Federico no fue a la empresa hoy; le había dado el día libre a su chofer desde temprano.
Condujo él mismo hasta el hospital.
Valentina estaba sentada junto a la cama de Anaís, acariciando suavemente la mano de su hija.
Al ver a Federico, dijo con frialdad: —Ha llegado el Señor Suárez.
Anaís estaba tan pálida como las sábanas de la cama del hospital.
Su voz era muy débil.
Jaló ligeramente a Valentina: —Mamá, no le hables así a Federico, toda la culpa es mía.
A Anaís se le llenaron los ojos de lágrimas.
Federico lucía desaliñado, ni siquiera se había abotonado el saco.
Temía que a Anaís realmente le hubiera pasado algo grave por culpa de este asunto.
En este momento, al ver que ella estaba bien, finalmente pudo soltar el aire, sintiendo que llevaba una eternidad sin respirar.
Federico se acercó, y conteniendo el tono de reproche, trató de ser lo más amable posible: —¿Cómo pudiste hacer algo tan peligroso?
Valentina lo secundó: —Así es. Mamá sabe que la reputación de una joven es más importante que cualquier cosa, pero aunque haya pasado... ya sabes, ¡no debiste intentar quitarte la vida!
A Federico se le cortó la respiración.
Anaís se apresuró a negar con la cabeza: —No es así, Federico, por favor no te culpes.
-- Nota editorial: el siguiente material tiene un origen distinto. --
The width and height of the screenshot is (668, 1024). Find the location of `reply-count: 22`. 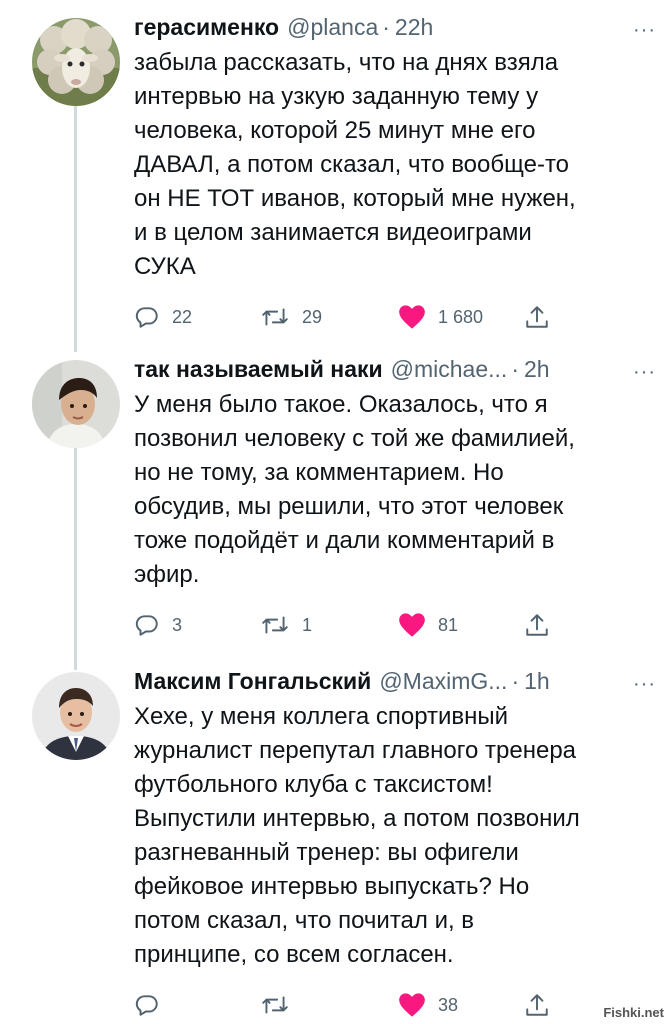

reply-count: 22 is located at coordinates (182, 316).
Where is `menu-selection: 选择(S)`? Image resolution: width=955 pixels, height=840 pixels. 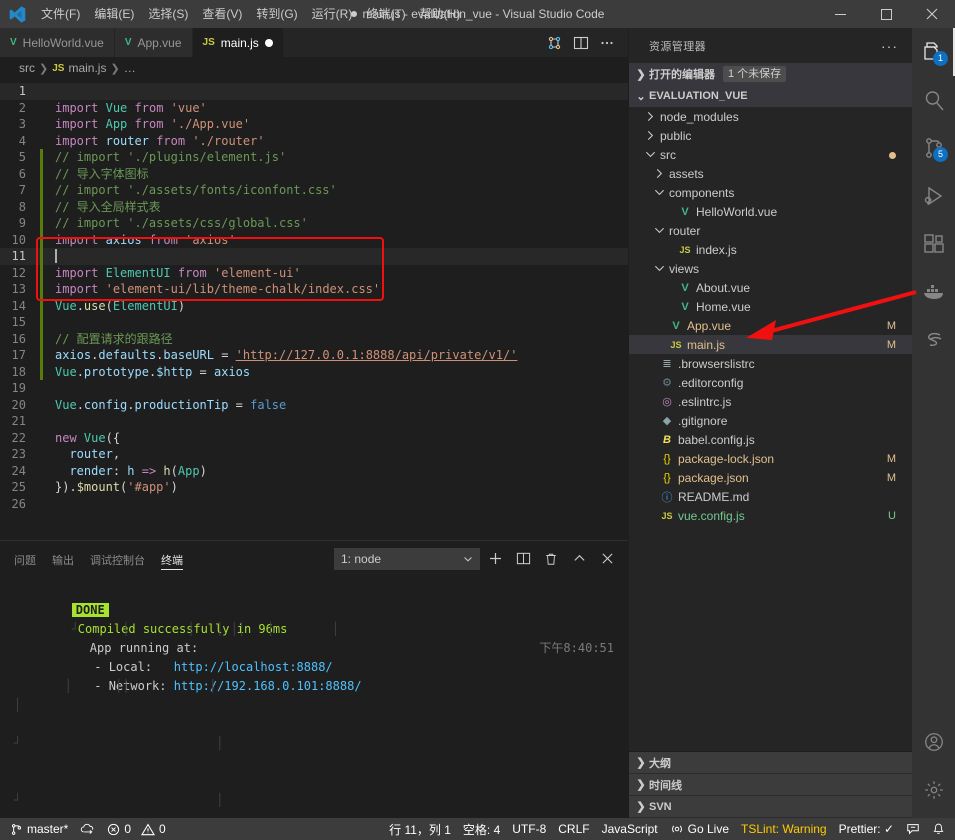 menu-selection: 选择(S) is located at coordinates (168, 14).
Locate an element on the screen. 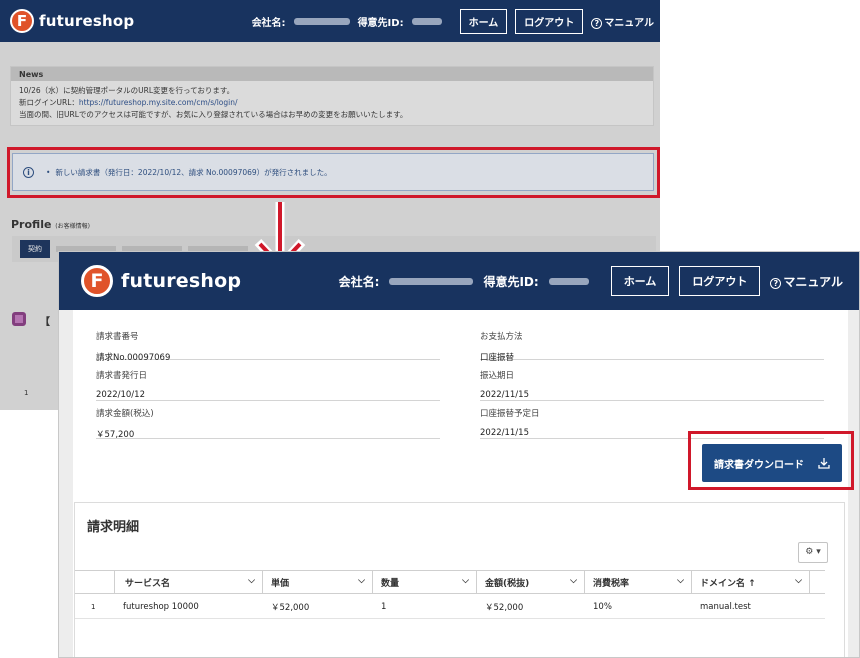 Image resolution: width=860 pixels, height=658 pixels. cell-quantity: 1 is located at coordinates (384, 606).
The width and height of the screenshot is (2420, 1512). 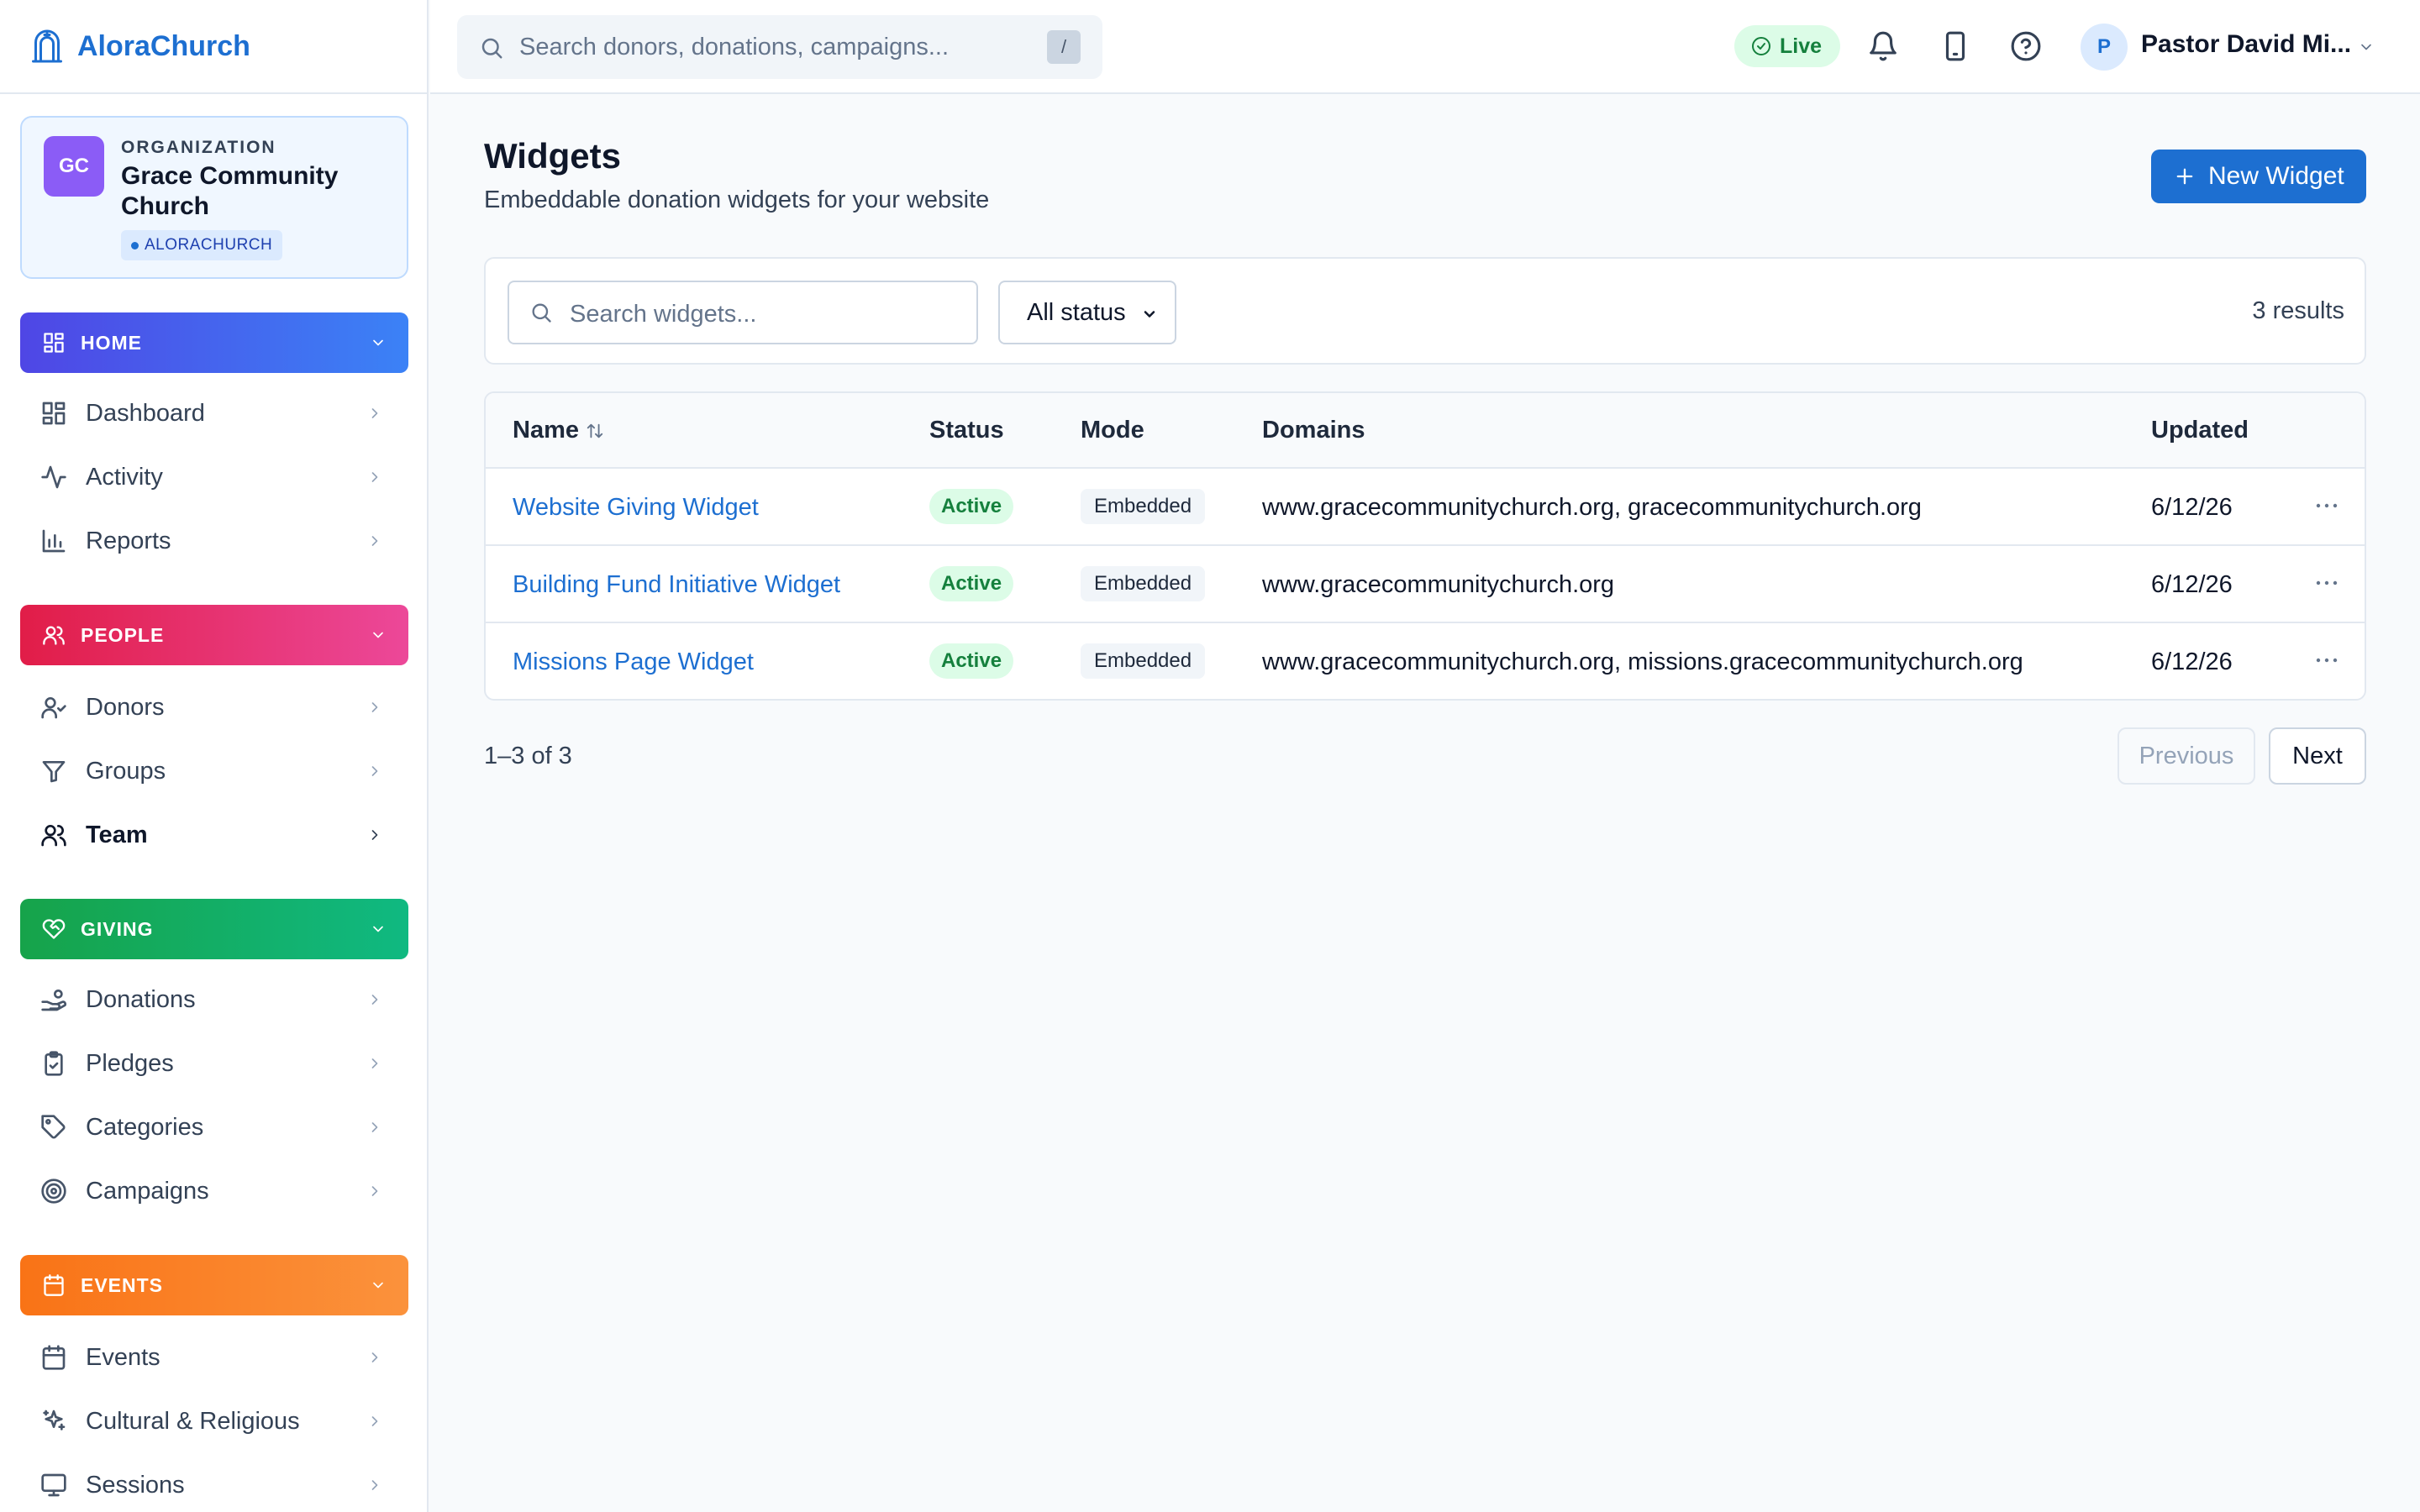 I want to click on column-header-domains: Domains, so click(x=1314, y=430).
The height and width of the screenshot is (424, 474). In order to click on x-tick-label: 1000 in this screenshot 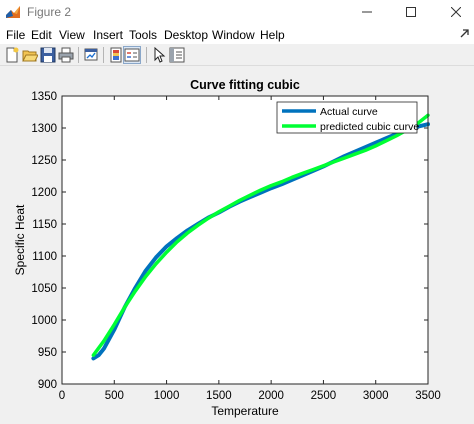, I will do `click(167, 396)`.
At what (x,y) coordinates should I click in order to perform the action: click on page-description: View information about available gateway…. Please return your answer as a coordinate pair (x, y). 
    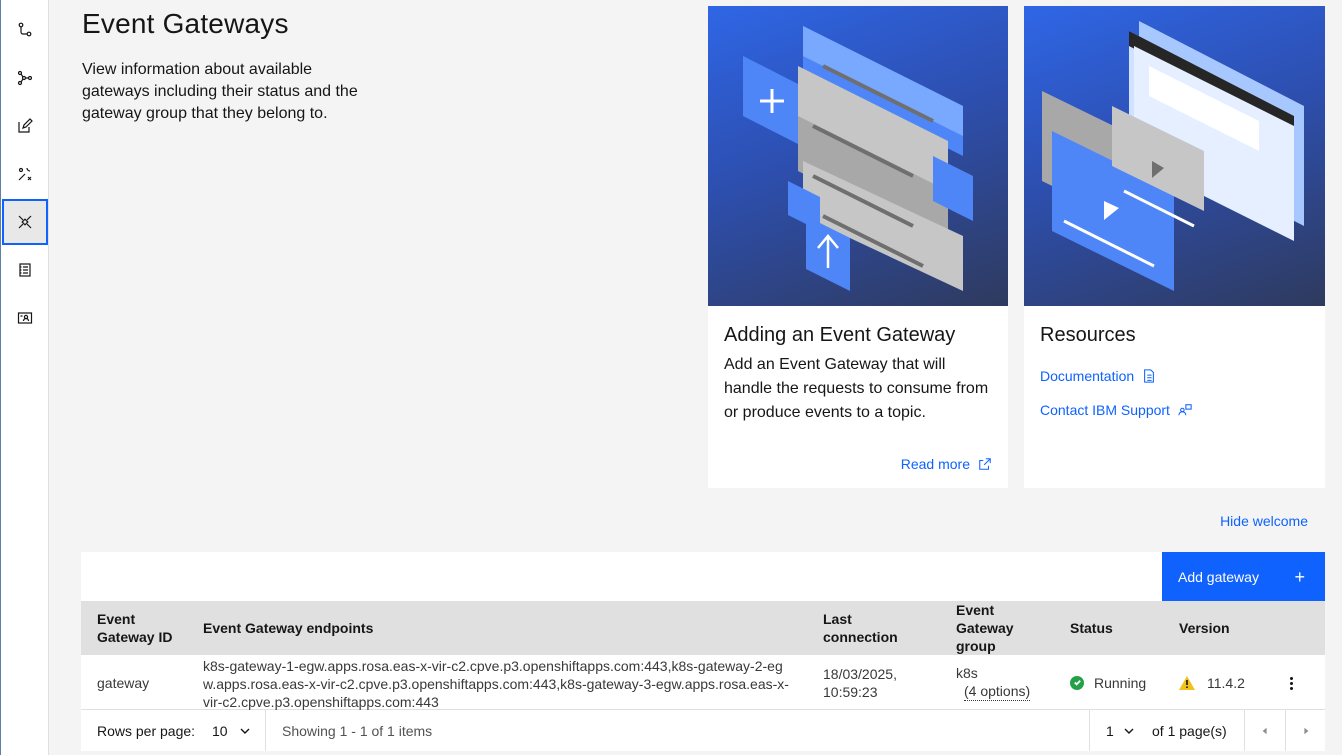
    Looking at the image, I should click on (220, 92).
Lo hice porque no podía dormir y me sentía muy mal, solo tomé unas cuantas pastillas.
Al ver sus ojos enrojecidos y escuchar cómo constantemente asumía toda la culpa, Federico se sintió terriblemente mal.
No solo por Anaís, sino también por sí mismo y por Magdalena.
Era un sentimiento muy parecido a cuando era niño y robaba los dulces que sus padres dejaban en la mesa, diciendo que solo los adultos podían comerlos.
Al final, el sabor resultaba ser amargo.
Tiraba los dulces a la basura y terminaba recibiendo un castigo.
Había sido totalmente contraproducente, no había ganado nada y solo había empeorado las cosas.
Valentina aún quería decirle un par de cosas a Federico, pero el médico a cargo llamó a los familiares, así que no tuvo más remedio que salir primero.
Sin embargo, apenas se levantó de la silla, Anaís saltó como si hubiera visto un fantasma y se aferró a ella con fuerza.
Anaís parecía estar aterrorizada y no paraba de negar con la cabeza: —¡Mamá, no te vayas, por favor no me dejes!
A Valentina se le partió el corazón, se inclinó y le palmeó el hombro: —Tranquila, no tengas miedo. ¿No está Federico aquí contigo?